From 2d42894fa73dfcd83e0e3dc1e6c0644ff888a477 Mon Sep 17 00:00:00 2001
From: Katherina Walshe-Grey <git@qenya.tel>
Date: Tue, 4 Feb 2025 17:20:19 +0000
Subject: [PATCH] nix: add @wheel to trusted-users everywhere

---
 common/base-server/default.nix | 1 -
 common/nix.nix                 | 1 +
 2 files changed, 1 insertion(+), 1 deletion(-)
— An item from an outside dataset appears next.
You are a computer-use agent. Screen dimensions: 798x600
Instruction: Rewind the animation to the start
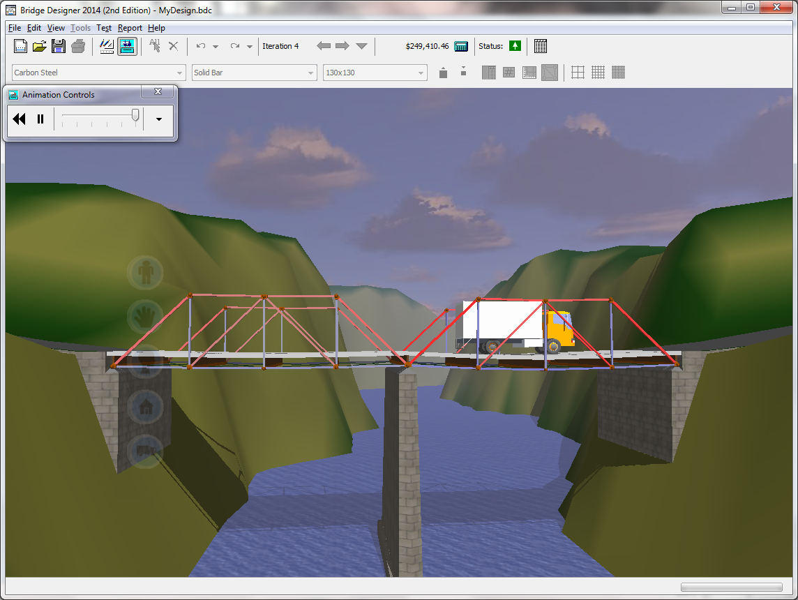[19, 119]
diff --git a/common/base-server/default.nix b/common/base-server/default.nix
index 47a82fa..9e6125c 100644
--- a/common/base-server/default.nix
+++ b/common/base-server/default.nix
@@ -13,6 +13,5 @@ in
     # Allow remote deployment with colmena
     deployment.targetUser = null;
     security.sudo.wheelNeedsPassword = false;
-    nix.settings.trusted-users = [ "@wheel" ];
   };
 }
diff --git a/common/nix.nix b/common/nix.nix
index 3eb2193..12ebcf7 100644
--- a/common/nix.nix
+++ b/common/nix.nix
@@ -9,6 +9,7 @@
   };
   nix.nixPath = [ "nixpkgs=flake:nixpkgs" ];
   nixpkgs.config.allowUnfree = true;
+  nix.settings.trusted-users = [ "@wheel" ];
 
   # this is a dependency of feishin (used in qenya's home-manager). it does not actually have a known vulnerability,
   # it's just unsuspported because Electron's support cycle is a ludicrously short 6 months.